╭─ 抜粋

団体戦は男子6位、女子5位という位置づけである。今年3月の世界選手権団体戦で、男女とも団体銅メダルを獲得している。

オリンピックは3位決定戦もあってさらに厳しい戦いであるのは事実であるが、今大会の試合方式に日本が得意とするダブルスが含まれることもあり、男女ともにメダルを現実的な目標にできる好位置につけている。

日本がまず第1ステージで狙うのは、4チームで行われるリーグ戦を1位で通過すること。悪くても2位を確保しメダル争いの第2ステージに進出する。

対戦国は8月7日に予定されているドローで決まるが、女子はランキング5位が予想され、第1ステージではランキング3・4位の韓国か中国香港と同組になると予想されている。

今回の北京で採用される団体戦の形式で行われた5月のフォルクスワーゲンオープン荻村杯で韓国と対戦して2−3で敗れているが、作戦次第で勝つ可能性もあった。日本の場合は相手によってダブルスを平野早矢香・福岡春菜・福原愛の3人で組み替えが可能な自由自在な布陣を取れるというところに強みがある。

一方、日本が男子はランキング6位で、第1ステージはドイツか中国香港と同組になると思われるが、共に勝つ可能性は持っている。ドイツは、シングルスの世界ランキング7位のティモ・ボルがいてシングルス2試合を取る可能性が高い。よって、日本としてはボルに2点取られるケースを想定して、ダブルスと残りのシングルス2試合を取る作戦も立てられる。ともかく、水谷隼・岸川聖也のダブルス、韓陽の2点使いで勝負する形である。

男子も、まずは第1ステージ突破が目標であるが、メダルトーナメントに進めばランキング2位の韓国にはアテネオリンピック王者の柳承敏と、'05年世界選手権3位の呉尚垠はいても、今は彼らも下り坂になってきているだけにチャンスはある。

╰─

* 課題の指示:
上の卓球団体戦の文章を、「オリンピックは3位決定戦もあ」という語句から書き写し始め、「2点使いで勝負する形である。」まで書いたところで終えなさい。

╭─ 表示データ

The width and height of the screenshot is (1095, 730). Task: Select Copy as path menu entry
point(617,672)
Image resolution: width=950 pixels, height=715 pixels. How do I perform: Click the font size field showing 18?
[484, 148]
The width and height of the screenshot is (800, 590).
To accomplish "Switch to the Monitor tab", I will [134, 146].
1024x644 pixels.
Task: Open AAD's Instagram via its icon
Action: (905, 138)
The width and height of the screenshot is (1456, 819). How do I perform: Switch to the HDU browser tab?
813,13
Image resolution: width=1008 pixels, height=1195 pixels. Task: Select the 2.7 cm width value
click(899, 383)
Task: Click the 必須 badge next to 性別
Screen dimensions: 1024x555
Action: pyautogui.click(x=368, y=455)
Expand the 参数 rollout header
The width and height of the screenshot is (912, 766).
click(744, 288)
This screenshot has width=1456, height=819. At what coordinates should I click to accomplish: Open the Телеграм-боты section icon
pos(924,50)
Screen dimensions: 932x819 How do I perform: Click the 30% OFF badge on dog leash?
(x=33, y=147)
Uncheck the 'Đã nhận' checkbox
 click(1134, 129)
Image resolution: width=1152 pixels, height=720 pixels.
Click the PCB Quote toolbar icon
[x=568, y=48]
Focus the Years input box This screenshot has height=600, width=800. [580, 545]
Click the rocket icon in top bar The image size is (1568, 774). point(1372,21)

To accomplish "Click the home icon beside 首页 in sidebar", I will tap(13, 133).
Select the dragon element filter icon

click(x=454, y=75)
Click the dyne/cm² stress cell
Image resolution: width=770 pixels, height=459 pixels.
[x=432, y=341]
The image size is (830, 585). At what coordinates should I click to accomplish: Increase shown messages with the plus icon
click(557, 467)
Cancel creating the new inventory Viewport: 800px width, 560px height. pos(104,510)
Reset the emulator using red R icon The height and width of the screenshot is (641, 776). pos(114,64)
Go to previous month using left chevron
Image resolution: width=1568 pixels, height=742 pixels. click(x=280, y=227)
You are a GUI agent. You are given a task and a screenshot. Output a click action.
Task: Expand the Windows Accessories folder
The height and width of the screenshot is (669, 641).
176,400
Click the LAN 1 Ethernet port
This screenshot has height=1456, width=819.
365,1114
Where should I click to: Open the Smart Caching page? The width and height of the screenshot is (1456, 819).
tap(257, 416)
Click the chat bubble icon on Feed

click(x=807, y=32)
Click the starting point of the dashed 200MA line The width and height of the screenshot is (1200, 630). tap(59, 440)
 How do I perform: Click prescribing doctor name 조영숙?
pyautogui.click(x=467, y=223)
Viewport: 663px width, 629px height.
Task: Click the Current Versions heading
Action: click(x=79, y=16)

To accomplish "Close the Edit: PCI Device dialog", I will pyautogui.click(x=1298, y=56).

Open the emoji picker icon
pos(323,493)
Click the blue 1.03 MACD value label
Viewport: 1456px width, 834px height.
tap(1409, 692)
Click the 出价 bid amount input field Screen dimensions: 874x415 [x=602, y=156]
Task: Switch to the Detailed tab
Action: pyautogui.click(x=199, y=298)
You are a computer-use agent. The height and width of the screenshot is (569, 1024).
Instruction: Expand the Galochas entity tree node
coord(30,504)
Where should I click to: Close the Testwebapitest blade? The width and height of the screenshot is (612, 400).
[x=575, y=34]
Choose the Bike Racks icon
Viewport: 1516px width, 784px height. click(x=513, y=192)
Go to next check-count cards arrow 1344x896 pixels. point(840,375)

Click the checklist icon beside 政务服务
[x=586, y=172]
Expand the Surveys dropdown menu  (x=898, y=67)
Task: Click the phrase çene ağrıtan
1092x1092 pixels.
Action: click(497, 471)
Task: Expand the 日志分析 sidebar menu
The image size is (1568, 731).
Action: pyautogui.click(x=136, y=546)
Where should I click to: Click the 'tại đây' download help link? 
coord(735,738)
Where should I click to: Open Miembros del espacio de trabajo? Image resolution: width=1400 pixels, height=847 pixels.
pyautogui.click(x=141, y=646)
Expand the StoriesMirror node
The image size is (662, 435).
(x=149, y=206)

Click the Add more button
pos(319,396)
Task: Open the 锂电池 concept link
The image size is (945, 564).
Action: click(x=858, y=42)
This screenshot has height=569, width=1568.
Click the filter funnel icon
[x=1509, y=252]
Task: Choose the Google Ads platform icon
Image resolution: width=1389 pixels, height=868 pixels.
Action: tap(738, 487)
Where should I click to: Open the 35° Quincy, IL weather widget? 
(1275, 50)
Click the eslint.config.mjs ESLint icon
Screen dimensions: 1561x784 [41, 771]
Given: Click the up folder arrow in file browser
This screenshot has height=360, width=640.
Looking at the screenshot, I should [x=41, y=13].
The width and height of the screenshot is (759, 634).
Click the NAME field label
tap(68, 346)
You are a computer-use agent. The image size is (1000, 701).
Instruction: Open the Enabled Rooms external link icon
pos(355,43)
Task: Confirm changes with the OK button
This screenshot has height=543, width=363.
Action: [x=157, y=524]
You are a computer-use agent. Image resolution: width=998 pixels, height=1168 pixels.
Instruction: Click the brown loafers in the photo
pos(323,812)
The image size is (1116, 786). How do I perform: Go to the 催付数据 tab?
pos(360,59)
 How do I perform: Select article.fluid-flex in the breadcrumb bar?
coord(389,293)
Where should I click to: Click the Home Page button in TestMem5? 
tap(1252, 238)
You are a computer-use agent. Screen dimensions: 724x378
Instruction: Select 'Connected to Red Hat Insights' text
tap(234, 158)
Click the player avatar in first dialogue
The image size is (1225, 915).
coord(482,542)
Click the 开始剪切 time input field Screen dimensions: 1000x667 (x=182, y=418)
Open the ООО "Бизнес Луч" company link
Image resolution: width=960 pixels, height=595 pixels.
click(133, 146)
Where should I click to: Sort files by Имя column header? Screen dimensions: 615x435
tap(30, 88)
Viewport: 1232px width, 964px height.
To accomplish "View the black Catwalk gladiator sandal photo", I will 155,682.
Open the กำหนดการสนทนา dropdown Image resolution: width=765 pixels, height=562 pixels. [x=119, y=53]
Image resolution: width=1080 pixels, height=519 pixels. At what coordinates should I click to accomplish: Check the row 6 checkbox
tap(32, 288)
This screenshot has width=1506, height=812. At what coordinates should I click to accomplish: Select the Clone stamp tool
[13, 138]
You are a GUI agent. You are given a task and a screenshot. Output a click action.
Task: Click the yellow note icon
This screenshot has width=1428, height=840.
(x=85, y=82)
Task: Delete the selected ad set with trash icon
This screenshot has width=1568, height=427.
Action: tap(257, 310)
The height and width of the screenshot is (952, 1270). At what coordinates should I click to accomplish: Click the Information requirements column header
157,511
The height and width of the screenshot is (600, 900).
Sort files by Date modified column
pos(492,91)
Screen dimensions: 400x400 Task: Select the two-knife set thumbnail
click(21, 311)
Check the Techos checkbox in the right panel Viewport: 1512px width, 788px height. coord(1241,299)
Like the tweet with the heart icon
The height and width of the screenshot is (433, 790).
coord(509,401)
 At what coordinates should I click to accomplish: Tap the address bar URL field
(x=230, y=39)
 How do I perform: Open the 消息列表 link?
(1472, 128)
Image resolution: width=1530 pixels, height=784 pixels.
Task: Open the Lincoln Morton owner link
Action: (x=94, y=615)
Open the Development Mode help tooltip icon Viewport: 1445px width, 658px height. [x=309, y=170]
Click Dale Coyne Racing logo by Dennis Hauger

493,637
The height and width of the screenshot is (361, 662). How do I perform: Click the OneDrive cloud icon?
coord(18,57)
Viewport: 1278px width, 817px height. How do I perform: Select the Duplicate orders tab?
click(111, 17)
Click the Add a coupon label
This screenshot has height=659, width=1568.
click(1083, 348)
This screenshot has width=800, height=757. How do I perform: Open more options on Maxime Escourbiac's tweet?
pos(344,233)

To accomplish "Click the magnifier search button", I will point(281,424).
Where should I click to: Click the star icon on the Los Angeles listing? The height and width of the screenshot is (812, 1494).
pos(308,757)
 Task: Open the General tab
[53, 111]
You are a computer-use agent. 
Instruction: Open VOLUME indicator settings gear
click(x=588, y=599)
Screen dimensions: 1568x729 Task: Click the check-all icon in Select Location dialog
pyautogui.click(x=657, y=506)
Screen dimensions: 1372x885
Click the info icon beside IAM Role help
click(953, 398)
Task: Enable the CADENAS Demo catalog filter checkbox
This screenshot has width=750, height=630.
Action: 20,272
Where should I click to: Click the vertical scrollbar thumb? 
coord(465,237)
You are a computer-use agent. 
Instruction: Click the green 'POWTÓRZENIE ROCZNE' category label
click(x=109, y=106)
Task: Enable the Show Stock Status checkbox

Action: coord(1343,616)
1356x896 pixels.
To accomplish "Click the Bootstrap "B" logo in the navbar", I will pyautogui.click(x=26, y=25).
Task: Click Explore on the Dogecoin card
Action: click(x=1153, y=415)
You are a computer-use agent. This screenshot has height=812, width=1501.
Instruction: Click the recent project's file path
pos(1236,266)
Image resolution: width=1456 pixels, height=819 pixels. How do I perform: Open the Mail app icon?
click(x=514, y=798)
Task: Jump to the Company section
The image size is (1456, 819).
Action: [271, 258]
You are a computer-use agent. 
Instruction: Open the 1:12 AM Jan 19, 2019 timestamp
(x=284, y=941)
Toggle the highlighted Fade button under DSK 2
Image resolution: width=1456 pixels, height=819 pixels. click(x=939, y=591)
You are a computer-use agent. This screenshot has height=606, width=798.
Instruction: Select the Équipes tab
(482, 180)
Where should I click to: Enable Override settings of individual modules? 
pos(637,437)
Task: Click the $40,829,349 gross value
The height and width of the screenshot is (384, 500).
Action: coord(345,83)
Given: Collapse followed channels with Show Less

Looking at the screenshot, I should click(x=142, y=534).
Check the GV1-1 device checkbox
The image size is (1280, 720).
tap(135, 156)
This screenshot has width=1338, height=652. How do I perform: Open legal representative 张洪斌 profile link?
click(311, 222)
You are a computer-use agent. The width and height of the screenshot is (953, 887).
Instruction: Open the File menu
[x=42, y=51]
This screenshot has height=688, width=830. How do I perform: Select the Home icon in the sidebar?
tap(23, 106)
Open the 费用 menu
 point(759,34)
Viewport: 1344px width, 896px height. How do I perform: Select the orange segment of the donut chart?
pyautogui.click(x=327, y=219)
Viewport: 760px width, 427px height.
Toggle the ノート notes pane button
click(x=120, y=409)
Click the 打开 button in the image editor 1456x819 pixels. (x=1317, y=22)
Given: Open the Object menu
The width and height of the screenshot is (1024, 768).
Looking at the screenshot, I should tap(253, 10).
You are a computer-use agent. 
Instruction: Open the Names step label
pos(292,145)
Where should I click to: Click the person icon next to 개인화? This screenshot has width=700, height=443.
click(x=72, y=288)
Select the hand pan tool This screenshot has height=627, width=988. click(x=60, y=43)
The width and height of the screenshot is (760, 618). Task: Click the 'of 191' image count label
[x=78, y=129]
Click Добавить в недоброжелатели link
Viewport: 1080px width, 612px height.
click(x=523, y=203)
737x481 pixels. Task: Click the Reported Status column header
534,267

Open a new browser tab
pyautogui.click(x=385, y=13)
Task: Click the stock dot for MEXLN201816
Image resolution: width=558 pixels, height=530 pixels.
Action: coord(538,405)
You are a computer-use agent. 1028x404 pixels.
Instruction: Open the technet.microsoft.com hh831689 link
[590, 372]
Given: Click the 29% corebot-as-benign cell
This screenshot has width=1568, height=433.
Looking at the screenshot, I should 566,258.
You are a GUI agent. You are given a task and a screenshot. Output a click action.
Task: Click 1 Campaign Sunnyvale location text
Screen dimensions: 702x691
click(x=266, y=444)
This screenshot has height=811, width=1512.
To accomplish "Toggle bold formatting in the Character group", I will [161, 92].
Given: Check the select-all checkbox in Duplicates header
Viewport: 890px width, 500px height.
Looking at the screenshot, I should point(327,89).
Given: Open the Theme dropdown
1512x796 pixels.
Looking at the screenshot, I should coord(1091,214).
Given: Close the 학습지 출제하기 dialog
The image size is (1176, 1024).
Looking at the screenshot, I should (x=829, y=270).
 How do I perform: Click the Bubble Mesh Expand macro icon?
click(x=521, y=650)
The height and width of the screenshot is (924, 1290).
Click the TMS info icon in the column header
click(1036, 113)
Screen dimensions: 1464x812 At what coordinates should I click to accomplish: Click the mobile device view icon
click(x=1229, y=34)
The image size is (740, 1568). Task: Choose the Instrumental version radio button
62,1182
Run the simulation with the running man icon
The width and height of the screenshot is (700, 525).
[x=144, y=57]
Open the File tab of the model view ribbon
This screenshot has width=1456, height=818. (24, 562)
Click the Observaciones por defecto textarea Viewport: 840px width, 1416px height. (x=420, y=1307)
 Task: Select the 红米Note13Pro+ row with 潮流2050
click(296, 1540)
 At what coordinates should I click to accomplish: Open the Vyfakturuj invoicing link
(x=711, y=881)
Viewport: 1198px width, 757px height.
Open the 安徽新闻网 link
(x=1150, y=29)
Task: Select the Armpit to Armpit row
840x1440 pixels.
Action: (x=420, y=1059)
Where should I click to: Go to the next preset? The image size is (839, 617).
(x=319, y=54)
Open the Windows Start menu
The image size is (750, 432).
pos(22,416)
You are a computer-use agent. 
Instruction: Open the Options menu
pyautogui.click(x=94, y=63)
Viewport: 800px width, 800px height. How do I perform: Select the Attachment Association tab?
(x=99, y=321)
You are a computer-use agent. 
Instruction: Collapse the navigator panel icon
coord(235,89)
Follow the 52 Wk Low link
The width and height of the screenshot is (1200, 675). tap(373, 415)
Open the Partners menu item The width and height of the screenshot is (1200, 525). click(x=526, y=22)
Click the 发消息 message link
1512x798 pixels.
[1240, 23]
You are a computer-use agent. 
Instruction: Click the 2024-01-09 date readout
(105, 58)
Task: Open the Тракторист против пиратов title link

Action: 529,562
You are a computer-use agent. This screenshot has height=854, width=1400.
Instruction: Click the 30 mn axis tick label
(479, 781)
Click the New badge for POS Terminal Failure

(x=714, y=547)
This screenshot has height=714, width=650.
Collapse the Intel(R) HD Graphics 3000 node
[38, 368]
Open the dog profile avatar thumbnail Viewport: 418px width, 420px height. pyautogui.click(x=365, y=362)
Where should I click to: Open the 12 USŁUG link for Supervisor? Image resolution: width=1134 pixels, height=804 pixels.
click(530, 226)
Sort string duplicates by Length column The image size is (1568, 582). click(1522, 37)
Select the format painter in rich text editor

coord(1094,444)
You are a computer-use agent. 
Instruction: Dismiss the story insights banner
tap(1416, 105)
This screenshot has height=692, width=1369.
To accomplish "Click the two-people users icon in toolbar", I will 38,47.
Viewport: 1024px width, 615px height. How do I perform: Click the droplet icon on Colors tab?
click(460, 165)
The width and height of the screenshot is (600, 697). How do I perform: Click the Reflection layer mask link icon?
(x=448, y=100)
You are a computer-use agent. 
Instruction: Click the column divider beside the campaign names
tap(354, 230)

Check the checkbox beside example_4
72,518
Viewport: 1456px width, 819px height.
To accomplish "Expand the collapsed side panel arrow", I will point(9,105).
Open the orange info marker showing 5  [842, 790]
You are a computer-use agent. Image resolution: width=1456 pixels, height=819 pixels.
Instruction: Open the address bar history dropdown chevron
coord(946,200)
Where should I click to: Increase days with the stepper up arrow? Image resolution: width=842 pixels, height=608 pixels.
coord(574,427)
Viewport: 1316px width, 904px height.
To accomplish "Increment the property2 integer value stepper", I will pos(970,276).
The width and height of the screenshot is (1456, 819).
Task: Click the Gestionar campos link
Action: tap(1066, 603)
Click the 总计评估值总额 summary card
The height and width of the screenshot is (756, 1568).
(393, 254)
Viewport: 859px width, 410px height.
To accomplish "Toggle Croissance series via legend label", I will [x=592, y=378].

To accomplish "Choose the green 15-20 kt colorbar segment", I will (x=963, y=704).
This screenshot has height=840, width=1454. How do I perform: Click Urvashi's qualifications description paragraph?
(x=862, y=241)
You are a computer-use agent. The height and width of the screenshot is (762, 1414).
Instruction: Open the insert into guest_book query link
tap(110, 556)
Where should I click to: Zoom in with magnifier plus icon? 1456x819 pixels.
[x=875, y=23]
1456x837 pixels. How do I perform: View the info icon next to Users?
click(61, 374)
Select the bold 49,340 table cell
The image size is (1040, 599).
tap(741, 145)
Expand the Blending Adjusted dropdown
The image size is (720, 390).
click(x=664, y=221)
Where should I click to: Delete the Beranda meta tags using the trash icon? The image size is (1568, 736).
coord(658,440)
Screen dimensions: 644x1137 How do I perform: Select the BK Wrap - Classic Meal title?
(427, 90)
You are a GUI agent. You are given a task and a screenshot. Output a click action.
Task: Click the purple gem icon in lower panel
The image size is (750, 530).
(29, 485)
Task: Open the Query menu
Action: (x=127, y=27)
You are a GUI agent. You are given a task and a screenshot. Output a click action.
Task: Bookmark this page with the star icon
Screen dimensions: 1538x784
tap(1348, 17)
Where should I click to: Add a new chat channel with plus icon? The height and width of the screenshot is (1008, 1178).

╰─

* 問題の解答:
オリンピックは3位決定戦もあってさらに厳しい戦いであるのは事実であるが、今大会の試合方式に日本が得意とするダブルスが含まれることもあり、男女ともにメダルを現実的な目標にできる好位置につけている。

日本がまず第1ステージで狙うのは、4チームで行われるリーグ戦を1位で通過すること。悪くても2位を確保しメダル争いの第2ステージに進出する。

対戦国は8月7日に予定されているドローで決まるが、女子はランキング5位が予想され、第1ステージではランキング3・4位の韓国か中国香港と同組になると予想されている。

今回の北京で採用される団体戦の形式で行われた5月のフォルクスワーゲンオープン荻村杯で韓国と対戦して2−3で敗れているが、作戦次第で勝つ可能性もあった。日本の場合は相手によってダブルスを平野早矢香・福岡春菜・福原愛の3人で組み替えが可能な自由自在な布陣を取れるというところに強みがある。

一方、日本が男子はランキング6位で、第1ステージはドイツか中国香港と同組になると思われるが、共に勝つ可能性は持っている。ドイツは、シングルスの世界ランキング7位のティモ・ボルがいてシングルス2試合を取る可能性が高い。よって、日本としてはボルに2点取られるケースを想定して、ダブルスと残りのシングルス2試合を取る作戦も立てられる。ともかく、水谷隼・岸川聖也のダブルス、韓陽の2点使いで勝負する形である。